Olive Hill follows the fictitious Reed family from May, 1800 to June, 1959.
Author Willie Davis has written a historical fiction novel, "Olive Hill" about how one small Appalachian town in Kentucky can lay claim to helping build America.
"Olive Hill, Kentucky has a surprising creation story," says author Willie Davis. "Hundreds of thousands of Kentucky's sons and daughters migrated to the industrial north in the 1940's and 50s without realizing how their past had helped build America. My family was among them. I became determined to tell Olive Hill's storied past."

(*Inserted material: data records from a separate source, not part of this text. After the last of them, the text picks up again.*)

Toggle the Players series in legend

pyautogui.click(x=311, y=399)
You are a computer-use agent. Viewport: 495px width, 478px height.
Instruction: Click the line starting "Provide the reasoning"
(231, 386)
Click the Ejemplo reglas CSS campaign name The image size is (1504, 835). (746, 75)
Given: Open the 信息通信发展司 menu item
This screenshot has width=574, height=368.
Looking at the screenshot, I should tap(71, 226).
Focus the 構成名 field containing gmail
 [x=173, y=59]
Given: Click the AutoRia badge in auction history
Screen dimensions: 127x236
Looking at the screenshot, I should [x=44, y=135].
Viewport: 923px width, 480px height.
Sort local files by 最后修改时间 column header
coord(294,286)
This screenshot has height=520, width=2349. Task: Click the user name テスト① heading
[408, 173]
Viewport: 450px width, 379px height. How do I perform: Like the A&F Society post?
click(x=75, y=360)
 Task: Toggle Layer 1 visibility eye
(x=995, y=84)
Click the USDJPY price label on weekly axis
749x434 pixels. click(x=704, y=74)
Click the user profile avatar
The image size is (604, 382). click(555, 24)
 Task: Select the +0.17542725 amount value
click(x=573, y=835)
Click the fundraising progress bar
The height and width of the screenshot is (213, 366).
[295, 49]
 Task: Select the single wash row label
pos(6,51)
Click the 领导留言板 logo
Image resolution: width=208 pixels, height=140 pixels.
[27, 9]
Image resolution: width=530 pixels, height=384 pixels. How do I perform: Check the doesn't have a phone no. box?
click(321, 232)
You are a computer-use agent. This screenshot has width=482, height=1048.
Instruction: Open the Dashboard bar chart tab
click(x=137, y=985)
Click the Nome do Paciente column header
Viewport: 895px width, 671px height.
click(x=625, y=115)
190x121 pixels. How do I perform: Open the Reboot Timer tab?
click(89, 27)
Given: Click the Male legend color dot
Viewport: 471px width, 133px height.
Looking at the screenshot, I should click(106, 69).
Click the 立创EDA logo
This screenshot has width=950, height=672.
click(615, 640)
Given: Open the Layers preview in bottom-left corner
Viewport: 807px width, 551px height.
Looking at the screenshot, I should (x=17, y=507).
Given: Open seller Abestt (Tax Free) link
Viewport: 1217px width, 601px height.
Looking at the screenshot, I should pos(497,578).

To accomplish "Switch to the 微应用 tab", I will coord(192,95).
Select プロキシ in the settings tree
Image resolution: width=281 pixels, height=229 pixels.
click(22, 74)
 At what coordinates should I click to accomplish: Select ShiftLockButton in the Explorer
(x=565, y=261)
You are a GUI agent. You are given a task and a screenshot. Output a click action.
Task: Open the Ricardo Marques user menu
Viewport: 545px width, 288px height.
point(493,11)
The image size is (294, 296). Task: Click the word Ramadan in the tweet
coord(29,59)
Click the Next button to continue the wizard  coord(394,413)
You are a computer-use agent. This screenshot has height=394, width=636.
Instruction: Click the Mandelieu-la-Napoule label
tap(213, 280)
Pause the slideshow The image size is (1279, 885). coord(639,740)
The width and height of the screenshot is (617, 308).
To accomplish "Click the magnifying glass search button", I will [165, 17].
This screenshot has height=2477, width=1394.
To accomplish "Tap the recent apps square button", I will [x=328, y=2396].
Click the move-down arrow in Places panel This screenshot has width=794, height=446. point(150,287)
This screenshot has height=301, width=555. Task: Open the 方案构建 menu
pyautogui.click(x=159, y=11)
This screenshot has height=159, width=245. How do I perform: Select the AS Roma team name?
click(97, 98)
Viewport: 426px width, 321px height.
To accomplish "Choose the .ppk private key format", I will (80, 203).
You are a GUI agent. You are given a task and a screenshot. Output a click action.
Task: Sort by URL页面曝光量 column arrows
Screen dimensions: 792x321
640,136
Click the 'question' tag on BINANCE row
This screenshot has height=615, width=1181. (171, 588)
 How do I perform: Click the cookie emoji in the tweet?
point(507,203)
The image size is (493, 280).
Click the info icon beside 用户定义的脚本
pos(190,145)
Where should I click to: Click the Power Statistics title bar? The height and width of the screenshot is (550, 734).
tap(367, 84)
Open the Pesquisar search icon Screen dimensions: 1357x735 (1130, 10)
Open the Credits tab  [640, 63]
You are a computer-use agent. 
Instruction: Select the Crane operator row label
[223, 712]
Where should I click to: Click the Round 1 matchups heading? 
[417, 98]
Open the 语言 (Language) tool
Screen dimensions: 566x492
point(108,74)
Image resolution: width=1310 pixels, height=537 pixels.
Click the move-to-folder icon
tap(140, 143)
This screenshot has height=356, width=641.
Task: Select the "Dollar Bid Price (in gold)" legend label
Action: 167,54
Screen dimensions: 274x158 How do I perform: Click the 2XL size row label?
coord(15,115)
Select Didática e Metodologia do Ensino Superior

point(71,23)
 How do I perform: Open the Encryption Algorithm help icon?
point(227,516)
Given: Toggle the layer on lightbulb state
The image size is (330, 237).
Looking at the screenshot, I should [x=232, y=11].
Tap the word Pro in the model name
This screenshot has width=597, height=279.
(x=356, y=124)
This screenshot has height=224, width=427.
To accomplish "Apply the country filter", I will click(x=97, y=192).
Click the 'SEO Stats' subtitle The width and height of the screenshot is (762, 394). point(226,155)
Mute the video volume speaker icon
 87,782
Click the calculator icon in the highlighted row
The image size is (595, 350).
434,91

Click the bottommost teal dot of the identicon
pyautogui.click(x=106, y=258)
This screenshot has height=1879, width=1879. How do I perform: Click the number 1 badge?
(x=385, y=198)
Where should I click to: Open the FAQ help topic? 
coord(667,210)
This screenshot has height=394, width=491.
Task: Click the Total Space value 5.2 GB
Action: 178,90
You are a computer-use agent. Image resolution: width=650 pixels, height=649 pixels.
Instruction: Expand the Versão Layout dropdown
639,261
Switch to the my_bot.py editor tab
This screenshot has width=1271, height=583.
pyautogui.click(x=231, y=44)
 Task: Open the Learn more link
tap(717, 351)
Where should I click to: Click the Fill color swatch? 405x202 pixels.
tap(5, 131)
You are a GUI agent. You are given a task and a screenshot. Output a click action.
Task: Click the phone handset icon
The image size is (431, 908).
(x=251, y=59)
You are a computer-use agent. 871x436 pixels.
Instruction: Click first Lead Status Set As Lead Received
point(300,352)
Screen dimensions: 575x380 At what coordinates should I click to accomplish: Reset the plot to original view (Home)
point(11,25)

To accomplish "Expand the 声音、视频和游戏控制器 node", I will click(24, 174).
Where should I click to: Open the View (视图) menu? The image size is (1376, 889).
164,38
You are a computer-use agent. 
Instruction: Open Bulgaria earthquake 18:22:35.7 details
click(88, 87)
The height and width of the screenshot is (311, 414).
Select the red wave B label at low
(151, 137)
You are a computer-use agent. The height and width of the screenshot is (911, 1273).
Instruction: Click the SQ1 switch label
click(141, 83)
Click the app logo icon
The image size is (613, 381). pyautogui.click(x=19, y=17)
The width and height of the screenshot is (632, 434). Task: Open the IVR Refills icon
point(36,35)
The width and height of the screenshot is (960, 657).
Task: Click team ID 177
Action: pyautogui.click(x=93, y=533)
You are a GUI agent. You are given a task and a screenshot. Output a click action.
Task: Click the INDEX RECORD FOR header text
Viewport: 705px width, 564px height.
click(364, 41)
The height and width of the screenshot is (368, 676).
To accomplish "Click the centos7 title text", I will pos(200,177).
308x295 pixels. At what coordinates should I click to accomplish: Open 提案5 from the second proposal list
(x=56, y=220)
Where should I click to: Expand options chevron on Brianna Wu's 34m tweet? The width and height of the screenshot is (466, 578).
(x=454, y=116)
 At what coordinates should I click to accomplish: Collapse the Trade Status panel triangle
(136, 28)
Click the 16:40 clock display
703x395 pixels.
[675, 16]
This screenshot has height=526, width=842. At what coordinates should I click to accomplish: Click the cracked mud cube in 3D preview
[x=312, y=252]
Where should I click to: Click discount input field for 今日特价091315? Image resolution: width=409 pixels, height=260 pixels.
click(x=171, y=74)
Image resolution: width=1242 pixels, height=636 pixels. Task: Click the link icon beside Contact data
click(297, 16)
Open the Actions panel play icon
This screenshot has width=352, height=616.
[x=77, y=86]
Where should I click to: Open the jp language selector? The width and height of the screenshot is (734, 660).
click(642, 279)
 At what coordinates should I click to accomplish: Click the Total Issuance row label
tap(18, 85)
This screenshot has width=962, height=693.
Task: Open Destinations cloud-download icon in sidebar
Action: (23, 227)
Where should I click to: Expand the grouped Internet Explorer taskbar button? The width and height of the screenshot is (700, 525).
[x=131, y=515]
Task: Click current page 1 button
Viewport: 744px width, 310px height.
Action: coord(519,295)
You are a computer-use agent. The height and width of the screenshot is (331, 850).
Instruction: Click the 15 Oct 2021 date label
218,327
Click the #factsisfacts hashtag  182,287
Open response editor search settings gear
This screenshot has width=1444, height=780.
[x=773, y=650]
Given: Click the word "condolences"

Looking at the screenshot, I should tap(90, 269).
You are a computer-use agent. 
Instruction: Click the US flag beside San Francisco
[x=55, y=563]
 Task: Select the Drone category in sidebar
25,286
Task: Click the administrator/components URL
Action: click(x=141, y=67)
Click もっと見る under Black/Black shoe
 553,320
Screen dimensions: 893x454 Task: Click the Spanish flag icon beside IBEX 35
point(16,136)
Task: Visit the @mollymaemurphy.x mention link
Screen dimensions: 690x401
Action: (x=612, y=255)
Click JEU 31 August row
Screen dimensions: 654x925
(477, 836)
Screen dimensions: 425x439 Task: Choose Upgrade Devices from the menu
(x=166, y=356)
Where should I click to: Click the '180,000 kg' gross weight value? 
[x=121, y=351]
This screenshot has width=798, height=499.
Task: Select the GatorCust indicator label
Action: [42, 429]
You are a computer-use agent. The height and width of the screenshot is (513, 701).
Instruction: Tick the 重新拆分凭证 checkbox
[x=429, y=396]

"Olive Hill" is written in two volumes. It follows the fictitious Reed family from May, 1800 to June, 1959. The two volumes integrate 339 fictional characters into 159 years of American history to tell how Olive Hill gave all that it had in a time it was most needed until a time it was needed no more.
Carter County, Kentucky was blessed with an abundance of diverse natural resources, including timber, iron ore, coal, and limestone. During the Industrial Revolution one of its towns, Olive Hill, became the center of a 600 square mile hotbed of fireclay, a unique heat-resistant clay used to make firebricks. For decades, thousands of hard-working Olive Hillians dug, moulded, and fired that uncommon clay into hundreds of thousands of firebricks per day to line open hearth steel furnaces, locomotive fireboxes, and steamship boilers.
Without the steel, there would be no skyscrapers and no rail lines. Without the trains and ships, there would be no movement to expedite a growing nation. Olive Hill firebricks helped make this possible.
Davis dedicates the novel to anyone interested in Olive Hill, Kentucky - yesterday, today, or tomorrow.
"More people need to know the Olive Hill story," continues Davis. "And more people need to know more American history."